**Instruction 1**
Write out the records from the line containing "1000x561 pixels." through the line containing "will tap(1043, 33).", switching "wrench" to "gear" and leaving everything else unchanged.
**Instruction 2**
Pick up the Bitcoin Script lecture transcript after its last line and keep it going.

**Passage to read**
-----
AUDIENCE: Is there a significance in having that they're equal-verified before the CHECKSIG? Because it seems like they're both verifying tings, and I'm wondering--

NEHA NARULA: Yeah, that's a great question. So let's say that we didn't have this EQUALVERIFY here then what could a malicious spender possibly do?

AUDIENCE: Well, I just meant flipping the order. We're still verifying both, but if you did the CHECKSIG first versus the EQUALVERIFY first, does that matter?

NEHA NARULA: Oh, that's a good question. I don't think that would matter. I'm not sure. Would it matter?

TADGE DRYJA: You could. It's faster to verify the two hashes are equal. The CHECKSIG operation takes a lot of CPU time so I guess the idea is, if you're going to fail, fail-- go the easy route.

NEHA NARULA: Yes. Yes.

AUDIENCE: So are all nodes on the network running this?

NEHA NARULA: Yes. Every single node on the network is running the Bitcoin Script Interpreter inside of it. And the Bitcoin Script Interpreter is known as-- what's called consensus critical. So if two nodes have slightly different script interpreters that would interpret this in different ways, the network would have a consensus failure. Yes.

AUDIENCE: Why not just Pay to Pubkey?

NEHA NARULA: Pay to Pubkey is a thing, actually. And Pay to Pubkey Hash is considered better. And the reason for that is kind of subtle, actually. It's because-- so the hash of the pubkey is smaller than the pubkey. And this is definitely going on the blockchain. We don't know if this is going to go on the blockchain or not. Not all outputs are consumed. So let's put the small stuff here and the big stuff over here. It's about saving space.

Also, the set of unspent transaction outputs is something that every node has to maintain. It's very important. You are referring to it quite a bit. This is not something that every node has to maintain. And so you want to make this smaller, even at the expense of making this bigger. Yes.

AUDIENCE: So then you could accidentally sign a transaction that has a public key but a script that doesn't actually verify it?

NEHA NARULA: Could you accidentally sign a transaction that has a public key but a script that doesn't verify? Let me see if this answers your question. So here is an example of an unspendable output. The unspendable output has an OP_RETURN as the first instruction of its scriptPubKey. OP_RETURN does what you might think it does, which means when you evaluate it, it returns immediately and says invalid.

And so if you have one of these in your transaction in your scriptPubKey, there is no scriptSig that could possibly redeem the scriptPubKey. You could create anything you wanted, and no matter what you put on there, it would never evaluate to true. There's no way to actually redeem the scriptPubKey in this output. Does that answer your question?

AUDIENCE: I think it's the opposite. I was asking if you could accidentally get something that would always evaluate to true.

NEHA NARULA: Ah, OK, well, that's the next slide.
-----
Entries from a dataset
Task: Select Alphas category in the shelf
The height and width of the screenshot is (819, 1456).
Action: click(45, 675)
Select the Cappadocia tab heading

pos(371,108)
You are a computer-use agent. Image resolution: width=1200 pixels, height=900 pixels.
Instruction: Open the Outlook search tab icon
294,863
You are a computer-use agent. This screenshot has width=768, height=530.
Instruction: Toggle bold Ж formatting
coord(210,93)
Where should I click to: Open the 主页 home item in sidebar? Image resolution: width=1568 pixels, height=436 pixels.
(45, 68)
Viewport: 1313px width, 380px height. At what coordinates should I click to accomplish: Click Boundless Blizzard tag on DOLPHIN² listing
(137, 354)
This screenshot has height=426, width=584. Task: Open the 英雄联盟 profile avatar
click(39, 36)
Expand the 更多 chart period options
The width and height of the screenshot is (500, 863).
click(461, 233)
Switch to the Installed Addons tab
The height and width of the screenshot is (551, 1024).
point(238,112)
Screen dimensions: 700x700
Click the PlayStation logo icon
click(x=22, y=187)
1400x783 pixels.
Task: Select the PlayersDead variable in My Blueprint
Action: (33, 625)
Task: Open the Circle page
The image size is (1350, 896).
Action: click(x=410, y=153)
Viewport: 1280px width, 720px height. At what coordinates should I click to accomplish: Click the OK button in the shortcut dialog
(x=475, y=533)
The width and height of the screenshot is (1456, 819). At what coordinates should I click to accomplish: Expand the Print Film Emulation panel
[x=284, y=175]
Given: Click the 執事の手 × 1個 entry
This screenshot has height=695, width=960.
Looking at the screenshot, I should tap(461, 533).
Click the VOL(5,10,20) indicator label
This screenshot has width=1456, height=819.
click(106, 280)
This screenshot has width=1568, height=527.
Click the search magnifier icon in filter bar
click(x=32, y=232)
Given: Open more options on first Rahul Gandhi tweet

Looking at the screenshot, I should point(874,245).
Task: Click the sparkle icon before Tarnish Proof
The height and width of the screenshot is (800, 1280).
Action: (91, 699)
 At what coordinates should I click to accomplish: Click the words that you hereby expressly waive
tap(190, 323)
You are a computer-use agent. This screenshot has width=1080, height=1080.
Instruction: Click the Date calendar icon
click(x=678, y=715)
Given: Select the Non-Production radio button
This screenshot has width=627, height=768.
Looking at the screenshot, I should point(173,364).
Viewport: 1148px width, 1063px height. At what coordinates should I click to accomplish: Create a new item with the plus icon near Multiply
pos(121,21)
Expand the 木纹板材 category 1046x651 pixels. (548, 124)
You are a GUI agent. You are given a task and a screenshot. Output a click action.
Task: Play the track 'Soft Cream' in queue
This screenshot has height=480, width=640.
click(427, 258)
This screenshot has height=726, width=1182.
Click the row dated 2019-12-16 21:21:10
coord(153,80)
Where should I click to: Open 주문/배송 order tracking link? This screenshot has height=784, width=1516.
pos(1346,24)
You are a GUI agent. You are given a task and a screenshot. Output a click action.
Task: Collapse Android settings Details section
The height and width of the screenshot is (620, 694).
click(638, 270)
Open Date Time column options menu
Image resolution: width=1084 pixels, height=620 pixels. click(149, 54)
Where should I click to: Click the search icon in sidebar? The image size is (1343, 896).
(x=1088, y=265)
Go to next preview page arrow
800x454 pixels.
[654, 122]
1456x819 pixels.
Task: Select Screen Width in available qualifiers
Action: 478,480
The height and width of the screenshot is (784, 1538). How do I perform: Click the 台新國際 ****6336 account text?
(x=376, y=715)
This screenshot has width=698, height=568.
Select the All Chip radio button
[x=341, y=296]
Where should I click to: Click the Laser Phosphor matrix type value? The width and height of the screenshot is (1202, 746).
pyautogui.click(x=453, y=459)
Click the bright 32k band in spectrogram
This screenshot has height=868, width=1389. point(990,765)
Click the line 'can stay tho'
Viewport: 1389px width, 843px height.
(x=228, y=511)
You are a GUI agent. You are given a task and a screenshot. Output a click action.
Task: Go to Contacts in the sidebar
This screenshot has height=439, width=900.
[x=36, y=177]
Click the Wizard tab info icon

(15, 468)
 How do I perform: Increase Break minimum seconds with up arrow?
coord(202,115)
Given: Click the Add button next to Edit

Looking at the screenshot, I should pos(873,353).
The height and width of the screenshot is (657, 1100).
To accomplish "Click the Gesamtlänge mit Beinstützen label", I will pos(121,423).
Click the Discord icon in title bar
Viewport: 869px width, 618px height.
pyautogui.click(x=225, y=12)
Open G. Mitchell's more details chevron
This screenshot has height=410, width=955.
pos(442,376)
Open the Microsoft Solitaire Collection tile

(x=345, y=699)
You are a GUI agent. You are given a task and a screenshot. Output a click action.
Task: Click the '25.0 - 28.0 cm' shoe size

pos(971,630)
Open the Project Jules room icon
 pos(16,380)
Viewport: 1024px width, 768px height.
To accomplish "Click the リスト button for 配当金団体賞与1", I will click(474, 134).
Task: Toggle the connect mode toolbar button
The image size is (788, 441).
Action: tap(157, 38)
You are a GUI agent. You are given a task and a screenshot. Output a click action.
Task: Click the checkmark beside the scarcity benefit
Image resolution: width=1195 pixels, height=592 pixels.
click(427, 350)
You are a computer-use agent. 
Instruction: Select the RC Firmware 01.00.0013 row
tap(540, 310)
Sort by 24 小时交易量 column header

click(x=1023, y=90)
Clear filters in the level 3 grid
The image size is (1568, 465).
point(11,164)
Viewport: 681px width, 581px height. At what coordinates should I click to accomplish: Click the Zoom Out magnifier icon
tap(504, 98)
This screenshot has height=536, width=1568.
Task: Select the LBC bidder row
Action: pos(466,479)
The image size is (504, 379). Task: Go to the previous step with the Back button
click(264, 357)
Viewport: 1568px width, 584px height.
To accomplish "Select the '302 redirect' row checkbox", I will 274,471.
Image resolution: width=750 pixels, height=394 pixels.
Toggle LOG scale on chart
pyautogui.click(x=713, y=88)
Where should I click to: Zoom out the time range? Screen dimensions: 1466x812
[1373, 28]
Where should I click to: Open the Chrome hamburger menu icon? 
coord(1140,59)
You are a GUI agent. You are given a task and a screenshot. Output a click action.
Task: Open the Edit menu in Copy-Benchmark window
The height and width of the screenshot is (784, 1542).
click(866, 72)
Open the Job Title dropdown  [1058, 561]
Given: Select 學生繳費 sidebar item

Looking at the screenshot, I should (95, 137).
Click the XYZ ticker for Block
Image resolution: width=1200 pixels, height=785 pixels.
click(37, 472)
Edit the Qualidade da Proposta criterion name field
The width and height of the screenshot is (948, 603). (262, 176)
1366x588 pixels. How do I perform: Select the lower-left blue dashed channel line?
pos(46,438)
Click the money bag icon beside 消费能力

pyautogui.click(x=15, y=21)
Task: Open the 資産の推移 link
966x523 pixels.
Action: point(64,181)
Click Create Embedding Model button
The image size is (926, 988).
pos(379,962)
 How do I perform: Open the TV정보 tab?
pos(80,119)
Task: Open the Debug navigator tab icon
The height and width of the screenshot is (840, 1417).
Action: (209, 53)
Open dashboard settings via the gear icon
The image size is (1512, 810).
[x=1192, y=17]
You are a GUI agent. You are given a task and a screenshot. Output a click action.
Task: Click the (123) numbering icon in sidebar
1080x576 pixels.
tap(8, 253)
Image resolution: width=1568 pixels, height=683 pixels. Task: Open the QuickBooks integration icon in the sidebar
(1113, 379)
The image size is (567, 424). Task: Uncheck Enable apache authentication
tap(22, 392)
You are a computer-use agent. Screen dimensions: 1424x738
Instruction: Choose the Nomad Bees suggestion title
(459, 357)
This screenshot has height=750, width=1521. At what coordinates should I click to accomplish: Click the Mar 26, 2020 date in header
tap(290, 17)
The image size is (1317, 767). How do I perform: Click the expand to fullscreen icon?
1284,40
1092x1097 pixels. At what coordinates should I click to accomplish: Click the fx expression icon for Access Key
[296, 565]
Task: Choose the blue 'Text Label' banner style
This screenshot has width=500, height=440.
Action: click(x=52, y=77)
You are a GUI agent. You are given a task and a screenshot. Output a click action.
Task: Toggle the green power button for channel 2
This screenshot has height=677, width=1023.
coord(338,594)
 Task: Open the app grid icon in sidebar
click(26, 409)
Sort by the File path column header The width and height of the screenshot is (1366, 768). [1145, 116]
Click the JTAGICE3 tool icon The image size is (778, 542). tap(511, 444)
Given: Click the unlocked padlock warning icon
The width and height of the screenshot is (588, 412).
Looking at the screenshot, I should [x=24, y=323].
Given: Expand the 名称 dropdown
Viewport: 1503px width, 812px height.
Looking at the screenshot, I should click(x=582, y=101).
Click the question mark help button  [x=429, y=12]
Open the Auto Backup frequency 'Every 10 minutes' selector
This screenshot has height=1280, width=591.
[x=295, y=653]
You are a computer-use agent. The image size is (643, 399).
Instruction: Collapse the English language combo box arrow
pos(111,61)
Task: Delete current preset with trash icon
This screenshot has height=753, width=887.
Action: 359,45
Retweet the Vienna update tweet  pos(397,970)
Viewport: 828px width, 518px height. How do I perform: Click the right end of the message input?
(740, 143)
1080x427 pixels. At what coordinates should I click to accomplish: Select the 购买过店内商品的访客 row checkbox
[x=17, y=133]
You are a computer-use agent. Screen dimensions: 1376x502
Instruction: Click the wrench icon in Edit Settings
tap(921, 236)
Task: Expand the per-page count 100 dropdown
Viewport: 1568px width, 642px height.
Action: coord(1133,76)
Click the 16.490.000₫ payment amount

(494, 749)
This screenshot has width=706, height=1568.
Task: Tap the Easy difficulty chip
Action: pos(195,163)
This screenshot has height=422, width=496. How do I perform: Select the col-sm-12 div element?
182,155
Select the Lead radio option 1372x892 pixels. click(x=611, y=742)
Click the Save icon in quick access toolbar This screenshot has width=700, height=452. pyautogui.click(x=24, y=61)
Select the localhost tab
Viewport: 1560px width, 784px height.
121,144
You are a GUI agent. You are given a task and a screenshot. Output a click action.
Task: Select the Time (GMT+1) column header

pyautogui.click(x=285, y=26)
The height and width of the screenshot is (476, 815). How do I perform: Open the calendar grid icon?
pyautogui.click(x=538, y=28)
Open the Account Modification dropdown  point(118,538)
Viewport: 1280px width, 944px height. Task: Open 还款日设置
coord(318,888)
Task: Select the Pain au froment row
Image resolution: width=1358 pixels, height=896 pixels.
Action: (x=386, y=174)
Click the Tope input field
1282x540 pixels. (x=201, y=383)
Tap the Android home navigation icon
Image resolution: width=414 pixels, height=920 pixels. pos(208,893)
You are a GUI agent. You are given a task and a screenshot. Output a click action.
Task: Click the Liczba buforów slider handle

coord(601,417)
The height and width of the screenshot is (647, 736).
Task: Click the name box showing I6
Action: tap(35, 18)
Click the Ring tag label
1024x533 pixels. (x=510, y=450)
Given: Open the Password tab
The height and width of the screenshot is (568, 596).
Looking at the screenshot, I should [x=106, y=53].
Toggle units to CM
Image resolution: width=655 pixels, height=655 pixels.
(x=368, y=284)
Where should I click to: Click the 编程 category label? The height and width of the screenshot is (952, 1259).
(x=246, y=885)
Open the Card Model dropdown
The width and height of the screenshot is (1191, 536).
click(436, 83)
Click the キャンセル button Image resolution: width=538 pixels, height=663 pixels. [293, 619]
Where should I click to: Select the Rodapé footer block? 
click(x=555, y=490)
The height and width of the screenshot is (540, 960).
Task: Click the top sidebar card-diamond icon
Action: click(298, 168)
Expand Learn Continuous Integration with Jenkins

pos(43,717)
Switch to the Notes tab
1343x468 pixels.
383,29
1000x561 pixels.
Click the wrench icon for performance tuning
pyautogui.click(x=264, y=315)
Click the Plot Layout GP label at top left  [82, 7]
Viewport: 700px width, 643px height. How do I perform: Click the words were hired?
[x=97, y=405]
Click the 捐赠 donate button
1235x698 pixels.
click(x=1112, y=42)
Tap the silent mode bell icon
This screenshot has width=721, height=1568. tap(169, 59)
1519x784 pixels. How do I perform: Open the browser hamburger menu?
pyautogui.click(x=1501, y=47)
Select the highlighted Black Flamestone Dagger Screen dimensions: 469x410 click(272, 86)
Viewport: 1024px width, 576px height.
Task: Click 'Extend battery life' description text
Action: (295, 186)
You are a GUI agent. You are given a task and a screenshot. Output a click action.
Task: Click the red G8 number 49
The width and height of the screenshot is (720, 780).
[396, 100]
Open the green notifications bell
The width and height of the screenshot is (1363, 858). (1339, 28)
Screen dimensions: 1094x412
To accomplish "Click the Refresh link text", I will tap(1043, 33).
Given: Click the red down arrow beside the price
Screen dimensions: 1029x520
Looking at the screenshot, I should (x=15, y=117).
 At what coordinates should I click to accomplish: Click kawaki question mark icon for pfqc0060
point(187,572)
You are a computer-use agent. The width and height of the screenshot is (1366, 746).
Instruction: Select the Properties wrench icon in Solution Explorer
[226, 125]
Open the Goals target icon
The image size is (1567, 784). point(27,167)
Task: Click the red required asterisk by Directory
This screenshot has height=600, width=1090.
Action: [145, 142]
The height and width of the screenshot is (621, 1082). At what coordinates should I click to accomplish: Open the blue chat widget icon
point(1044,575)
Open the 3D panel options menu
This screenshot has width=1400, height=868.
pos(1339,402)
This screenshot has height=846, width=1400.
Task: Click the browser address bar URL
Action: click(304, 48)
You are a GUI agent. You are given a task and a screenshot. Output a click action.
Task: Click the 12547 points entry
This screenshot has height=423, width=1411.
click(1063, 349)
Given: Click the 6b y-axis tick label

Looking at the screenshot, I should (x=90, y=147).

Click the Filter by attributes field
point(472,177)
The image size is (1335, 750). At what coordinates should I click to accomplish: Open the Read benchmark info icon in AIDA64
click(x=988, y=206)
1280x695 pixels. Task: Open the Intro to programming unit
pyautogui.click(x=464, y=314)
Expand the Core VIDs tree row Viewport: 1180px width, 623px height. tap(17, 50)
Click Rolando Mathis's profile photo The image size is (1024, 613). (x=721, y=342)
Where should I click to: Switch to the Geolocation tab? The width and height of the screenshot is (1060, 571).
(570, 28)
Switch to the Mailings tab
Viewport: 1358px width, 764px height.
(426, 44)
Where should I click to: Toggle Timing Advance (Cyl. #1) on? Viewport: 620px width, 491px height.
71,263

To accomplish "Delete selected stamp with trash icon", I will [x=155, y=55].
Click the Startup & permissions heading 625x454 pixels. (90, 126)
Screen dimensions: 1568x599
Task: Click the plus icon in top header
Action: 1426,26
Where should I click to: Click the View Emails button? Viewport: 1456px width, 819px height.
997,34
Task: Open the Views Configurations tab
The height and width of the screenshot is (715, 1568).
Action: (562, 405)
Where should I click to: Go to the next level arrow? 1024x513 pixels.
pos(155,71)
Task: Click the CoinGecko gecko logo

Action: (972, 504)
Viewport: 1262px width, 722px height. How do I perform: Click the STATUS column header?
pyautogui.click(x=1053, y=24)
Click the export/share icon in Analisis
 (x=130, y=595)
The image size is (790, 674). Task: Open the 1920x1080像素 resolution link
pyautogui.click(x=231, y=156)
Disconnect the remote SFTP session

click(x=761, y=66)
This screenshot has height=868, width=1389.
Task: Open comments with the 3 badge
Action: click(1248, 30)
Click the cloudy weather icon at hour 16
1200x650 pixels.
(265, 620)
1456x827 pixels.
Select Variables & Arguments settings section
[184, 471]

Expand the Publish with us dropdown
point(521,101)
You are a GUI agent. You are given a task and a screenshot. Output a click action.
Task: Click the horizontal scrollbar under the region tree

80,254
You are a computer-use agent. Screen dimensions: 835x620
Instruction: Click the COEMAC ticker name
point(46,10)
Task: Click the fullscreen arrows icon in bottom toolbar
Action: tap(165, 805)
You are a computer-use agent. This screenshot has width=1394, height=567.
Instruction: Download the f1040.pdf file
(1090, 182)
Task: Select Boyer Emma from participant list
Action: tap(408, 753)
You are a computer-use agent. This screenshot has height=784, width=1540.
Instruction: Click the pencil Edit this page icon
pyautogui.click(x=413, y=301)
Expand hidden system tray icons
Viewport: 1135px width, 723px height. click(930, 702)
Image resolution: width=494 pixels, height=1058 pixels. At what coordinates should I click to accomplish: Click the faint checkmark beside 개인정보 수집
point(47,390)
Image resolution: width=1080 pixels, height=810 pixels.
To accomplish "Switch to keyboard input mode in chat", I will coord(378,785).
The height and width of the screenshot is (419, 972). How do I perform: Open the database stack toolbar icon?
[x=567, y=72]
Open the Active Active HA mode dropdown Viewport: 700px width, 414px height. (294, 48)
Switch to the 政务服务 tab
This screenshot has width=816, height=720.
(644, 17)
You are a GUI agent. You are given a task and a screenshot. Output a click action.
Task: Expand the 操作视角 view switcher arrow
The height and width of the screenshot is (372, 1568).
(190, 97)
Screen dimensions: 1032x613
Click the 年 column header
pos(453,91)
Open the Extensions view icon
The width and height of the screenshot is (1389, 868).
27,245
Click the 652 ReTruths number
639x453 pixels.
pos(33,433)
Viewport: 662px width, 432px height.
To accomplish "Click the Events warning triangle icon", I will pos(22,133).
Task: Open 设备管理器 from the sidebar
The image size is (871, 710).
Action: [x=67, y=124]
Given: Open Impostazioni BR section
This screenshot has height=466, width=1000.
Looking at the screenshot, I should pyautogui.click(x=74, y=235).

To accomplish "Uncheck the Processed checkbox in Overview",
-----
**Expected output 1**
1000x561 pixels.
Click the gear icon for performance tuning
pyautogui.click(x=264, y=315)
Click the Plot Layout GP label at top left  [82, 7]
Viewport: 700px width, 643px height. How do I perform: Click the words were hired?
[x=97, y=405]
Click the 捐赠 donate button
1235x698 pixels.
click(x=1112, y=42)
Tap the silent mode bell icon
This screenshot has width=721, height=1568. tap(169, 59)
1519x784 pixels. How do I perform: Open the browser hamburger menu?
pyautogui.click(x=1501, y=47)
Select the highlighted Black Flamestone Dagger Screen dimensions: 469x410 click(272, 86)
Viewport: 1024px width, 576px height.
Task: Click 'Extend battery life' description text
Action: (295, 186)
You are a GUI agent. You are given a task and a screenshot. Output a click action.
Task: Click the red G8 number 49
The width and height of the screenshot is (720, 780).
[396, 100]
Open the green notifications bell
The width and height of the screenshot is (1363, 858). (1339, 28)
Screen dimensions: 1094x412
To accomplish "Click the Refresh link text", I will tap(1043, 33).

**Expected output 2**
[CHUCKLING]

So yes, this is what's called an anyone-can-spend output. The simplest anyone-can-spend output is just an empty scriptPubKey. Because a scriptSig sig OP_TRUE in it would evaluate to true. Notice here there's no public keys, there's no signatures, there's no hashes of public keys. The scriptPubKey doesn't actually specify any public keys. And so-- but when you evaluate this right here, you'd push OP_TRUE onto the stack, and then you would finish, and there would be a true-- OP_TRUE would push-- sorry, OP_TRUE would push a true onto the stack. And then when you finished, there would be true on the stack, meaning this is valid.

AUDIENCE: Also another way, you could put the OP_TRUE in the output script as well. Then you wouldn't have to push it because--

NEHA NARULA: Yeah. So this is an anyone-can-spend output, and this is a no-one-can-spend output. And there's no public keys in here. There's no signatures in there. So you can totally create outputs that have nothing to do with signatures, or maybe you verify multiple signatures, which we're not going to go into right now, but it's also possible. Yes.

AUDIENCE: Can SIG have a [INAUDIBLE] in it?

NEHA NARULA: Yes.

AUDIENCE: [INAUDIBLE]

NEHA NARULA: Yes, it can.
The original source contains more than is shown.